§ **DATA FOR PROCESSING**

════

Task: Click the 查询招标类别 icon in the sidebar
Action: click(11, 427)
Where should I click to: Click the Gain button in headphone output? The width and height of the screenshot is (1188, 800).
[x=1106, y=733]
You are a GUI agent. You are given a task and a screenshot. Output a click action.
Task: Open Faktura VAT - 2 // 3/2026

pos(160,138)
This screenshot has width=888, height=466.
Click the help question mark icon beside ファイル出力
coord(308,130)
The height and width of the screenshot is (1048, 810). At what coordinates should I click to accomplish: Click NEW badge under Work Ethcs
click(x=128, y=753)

════

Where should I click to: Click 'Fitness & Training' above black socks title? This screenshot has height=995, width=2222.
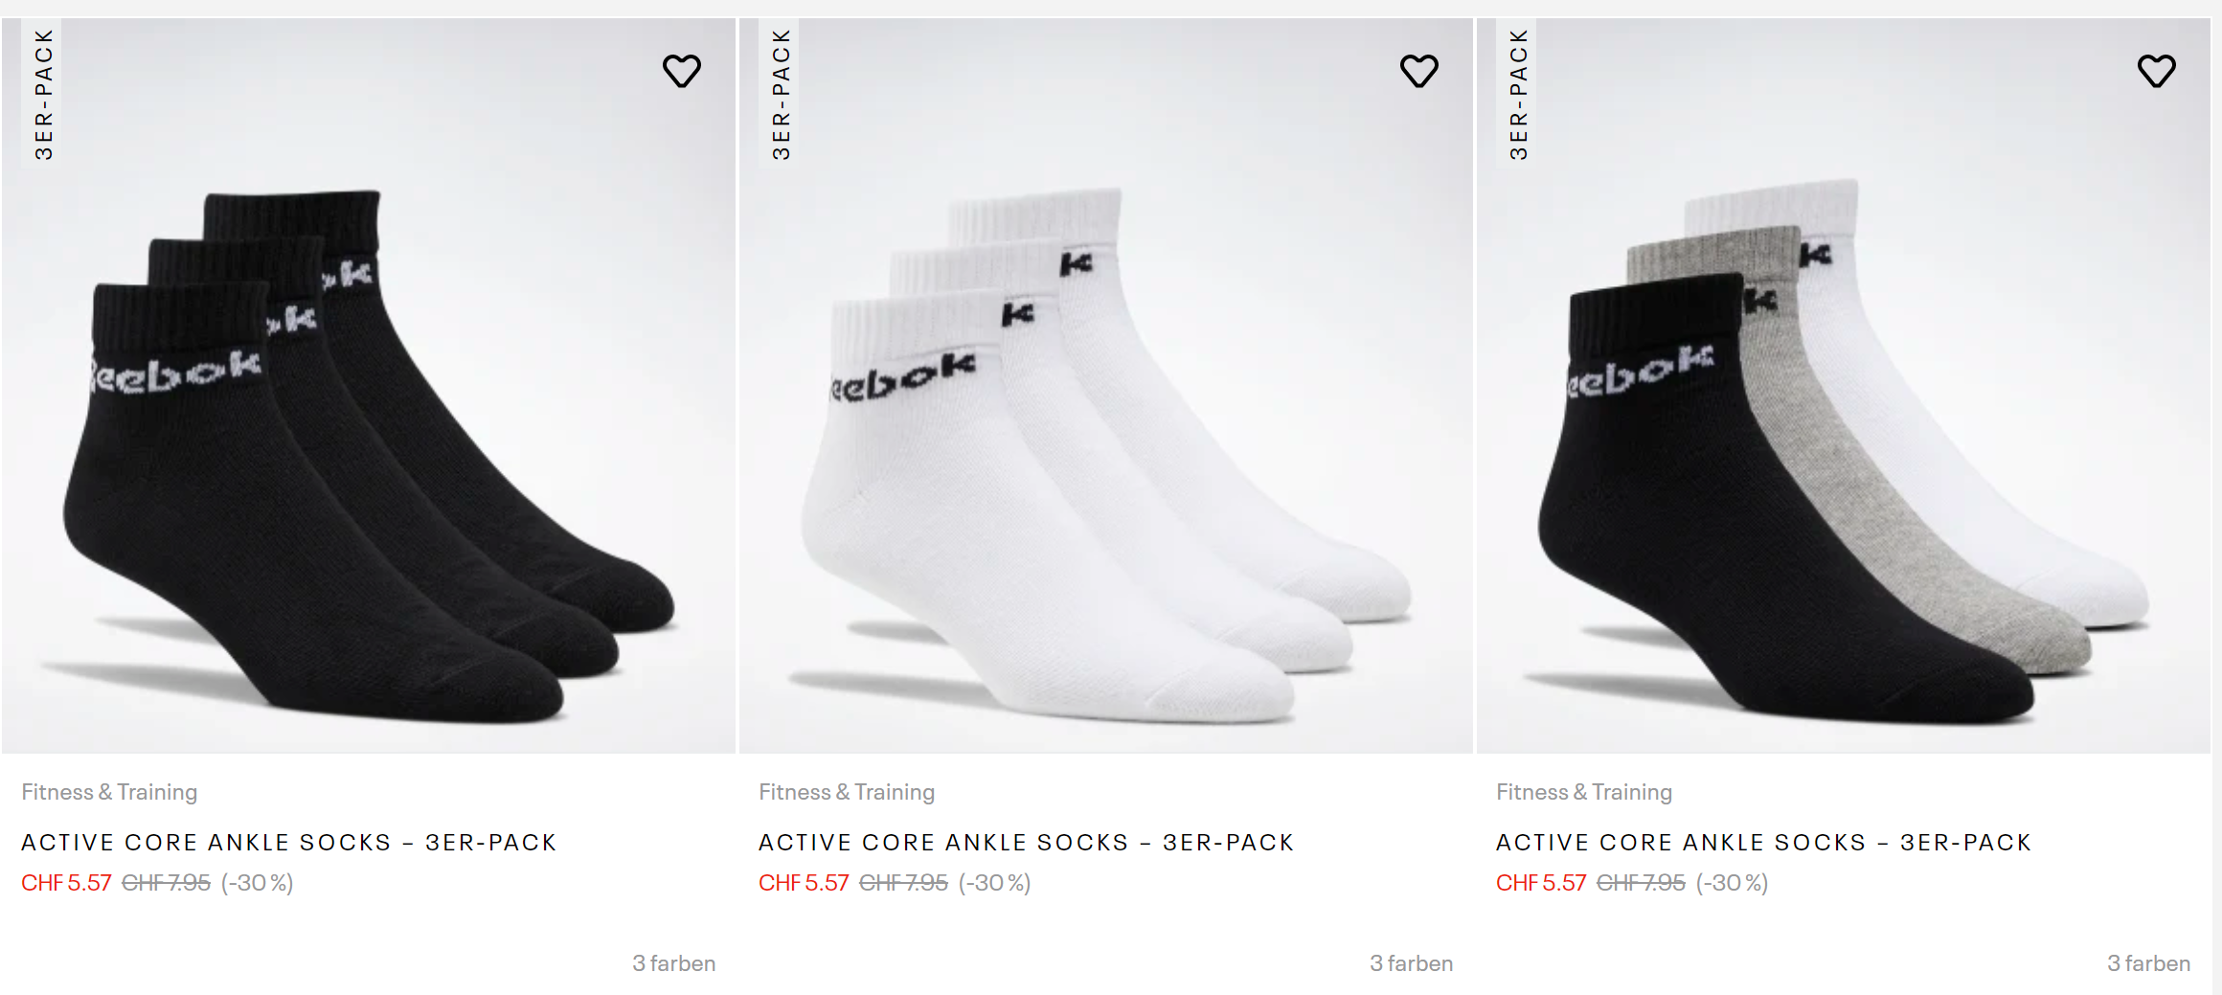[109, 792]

════

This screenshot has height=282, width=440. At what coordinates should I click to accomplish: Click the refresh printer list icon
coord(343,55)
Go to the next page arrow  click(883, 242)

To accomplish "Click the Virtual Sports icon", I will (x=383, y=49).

════

§ **EXERCISE OBJECTIVE**
Your task for the entries above: copy exactly the span starting with the line with "Where should I click to: Click the" and going on through the line with "You are a GUI", both lines included, and nothing else.

§ **TASK OUTPUT**
Where should I click to: Click the Gain button in headphone output? The width and height of the screenshot is (1188, 800).
[x=1106, y=733]
You are a GUI agent. You are given a task and a screenshot. Output a click action.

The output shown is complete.